Un des policiers nous avait conduits à travers le bâtiment, jusqu'à une cellule où tu te trouvais. Après qu'il avait ouvert une petite trappe fixée sur la lourde porte qui te séparait de l'extérieur, je t'avais enfin vu.

Tu étais allongé sur un lit qui ressemblait à un lit de camp. Tes bras, inanimés, pendaient des deux côtés. Ta poitrine se soulevait doucement, et je m'étais senti légèrement soulagé. Tu ne semblais pas avoir subi la moindre torture.

- Il a dit qu'il était votre neveu, Gabriel Thomas. Est-ce que vous confirmez ?

Mon inquiétude atteignant son paroxysme, je n'avais pu m'empêcher de supplier mon père du regard, peu m'importait si le policier s'en apercevait.

- Oui.

Le mot avait franchi ses lèvres, simple, mais d'une netteté qui ne laissait place à aucun doute. Je m'étais senti libéré d'un poids, mais tu n'étais pas tiré d'affaires pour autant.

- Je vous amènerai ses papiers demain, il me semble que je les ai oubliés chez ma mère.
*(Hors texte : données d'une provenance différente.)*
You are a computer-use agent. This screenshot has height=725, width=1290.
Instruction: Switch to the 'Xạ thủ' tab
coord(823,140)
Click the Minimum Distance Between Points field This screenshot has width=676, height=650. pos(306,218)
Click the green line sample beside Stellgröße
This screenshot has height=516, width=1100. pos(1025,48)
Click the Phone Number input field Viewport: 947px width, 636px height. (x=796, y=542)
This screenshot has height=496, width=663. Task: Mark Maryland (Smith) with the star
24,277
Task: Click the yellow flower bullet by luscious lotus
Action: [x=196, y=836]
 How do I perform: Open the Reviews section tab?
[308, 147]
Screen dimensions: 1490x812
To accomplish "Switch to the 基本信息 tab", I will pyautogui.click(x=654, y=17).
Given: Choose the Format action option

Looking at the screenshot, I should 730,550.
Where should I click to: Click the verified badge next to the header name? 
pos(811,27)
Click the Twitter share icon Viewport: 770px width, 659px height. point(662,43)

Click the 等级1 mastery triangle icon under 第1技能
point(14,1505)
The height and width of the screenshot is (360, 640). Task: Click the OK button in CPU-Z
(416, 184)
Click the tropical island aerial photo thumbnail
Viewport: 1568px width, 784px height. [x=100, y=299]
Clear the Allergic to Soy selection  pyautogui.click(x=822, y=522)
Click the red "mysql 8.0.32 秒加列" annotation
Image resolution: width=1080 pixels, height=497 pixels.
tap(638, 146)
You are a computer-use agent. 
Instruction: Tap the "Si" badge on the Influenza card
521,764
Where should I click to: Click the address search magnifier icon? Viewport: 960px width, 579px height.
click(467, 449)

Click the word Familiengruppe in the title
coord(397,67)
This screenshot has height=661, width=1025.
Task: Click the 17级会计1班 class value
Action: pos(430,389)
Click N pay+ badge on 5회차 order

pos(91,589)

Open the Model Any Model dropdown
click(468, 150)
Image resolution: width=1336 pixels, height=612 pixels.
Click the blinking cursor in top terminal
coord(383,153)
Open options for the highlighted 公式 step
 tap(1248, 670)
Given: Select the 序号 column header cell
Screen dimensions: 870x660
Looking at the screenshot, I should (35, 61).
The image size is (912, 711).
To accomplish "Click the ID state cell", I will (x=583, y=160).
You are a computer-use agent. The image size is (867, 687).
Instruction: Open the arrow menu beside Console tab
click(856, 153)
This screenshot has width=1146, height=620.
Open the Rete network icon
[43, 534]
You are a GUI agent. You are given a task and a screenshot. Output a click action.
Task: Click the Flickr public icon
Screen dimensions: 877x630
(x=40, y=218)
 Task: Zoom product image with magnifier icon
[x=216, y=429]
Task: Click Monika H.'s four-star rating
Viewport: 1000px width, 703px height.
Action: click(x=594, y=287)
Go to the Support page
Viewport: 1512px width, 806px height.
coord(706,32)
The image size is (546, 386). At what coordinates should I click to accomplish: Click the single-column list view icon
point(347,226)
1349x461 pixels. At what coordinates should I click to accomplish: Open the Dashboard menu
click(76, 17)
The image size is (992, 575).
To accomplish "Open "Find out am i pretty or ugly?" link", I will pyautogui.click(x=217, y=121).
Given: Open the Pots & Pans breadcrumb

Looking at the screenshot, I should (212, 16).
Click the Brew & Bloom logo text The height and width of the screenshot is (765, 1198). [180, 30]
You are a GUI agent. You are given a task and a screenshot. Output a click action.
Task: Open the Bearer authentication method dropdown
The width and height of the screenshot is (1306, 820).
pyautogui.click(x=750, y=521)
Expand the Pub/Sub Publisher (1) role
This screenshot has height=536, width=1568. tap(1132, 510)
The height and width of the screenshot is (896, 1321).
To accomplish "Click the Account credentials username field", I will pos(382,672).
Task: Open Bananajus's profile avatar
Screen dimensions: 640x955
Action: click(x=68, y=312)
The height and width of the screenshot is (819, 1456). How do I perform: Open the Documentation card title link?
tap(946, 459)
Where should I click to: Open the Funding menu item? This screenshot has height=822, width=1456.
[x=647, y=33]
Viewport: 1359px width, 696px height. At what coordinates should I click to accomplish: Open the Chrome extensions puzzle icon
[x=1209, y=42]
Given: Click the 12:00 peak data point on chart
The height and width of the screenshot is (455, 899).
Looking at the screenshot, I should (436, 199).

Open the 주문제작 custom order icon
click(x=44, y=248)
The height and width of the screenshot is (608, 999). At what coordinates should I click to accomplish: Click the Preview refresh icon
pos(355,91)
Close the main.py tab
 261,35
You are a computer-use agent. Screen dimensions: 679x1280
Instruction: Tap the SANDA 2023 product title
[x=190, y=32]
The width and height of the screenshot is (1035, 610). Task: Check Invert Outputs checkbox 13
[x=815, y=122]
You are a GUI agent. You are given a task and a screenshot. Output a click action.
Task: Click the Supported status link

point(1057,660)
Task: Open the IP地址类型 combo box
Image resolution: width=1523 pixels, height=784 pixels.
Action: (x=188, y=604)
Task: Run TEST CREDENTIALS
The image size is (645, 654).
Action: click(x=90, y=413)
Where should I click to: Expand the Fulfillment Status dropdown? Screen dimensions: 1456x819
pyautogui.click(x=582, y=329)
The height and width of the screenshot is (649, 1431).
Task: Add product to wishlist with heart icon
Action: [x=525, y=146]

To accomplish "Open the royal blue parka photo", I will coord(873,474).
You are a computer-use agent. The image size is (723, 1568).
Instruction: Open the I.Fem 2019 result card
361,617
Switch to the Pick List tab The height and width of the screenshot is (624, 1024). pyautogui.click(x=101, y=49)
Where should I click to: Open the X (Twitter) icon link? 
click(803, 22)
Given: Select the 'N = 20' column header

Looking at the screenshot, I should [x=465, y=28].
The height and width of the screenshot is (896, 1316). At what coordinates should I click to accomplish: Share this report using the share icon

- Fâcheux, lors une période comme celle que nous traversons.

- Effectivement.

Les deux hommes avaient le regard plongé l'un dans celui de l'autre. La tension était palpable.

L'autre s'était finalement détourné pour annoncer :

- Retrouvé en état d'ébriété sur la voie publique et en possession d'un tract communiste ainsi que d'un paquet de cigarettes d'origine encore indéterminée. Pourriez-vous nous fournir quelques explications ?

Mon père avait soudainement pâli sans baisser les yeux pour autant. Il ne l'avait jamais fait, et encore moins devant un policier – même français. Les actions de certains de ces hommes nous donnaient toutes les raisons d'être fiers des nôtres.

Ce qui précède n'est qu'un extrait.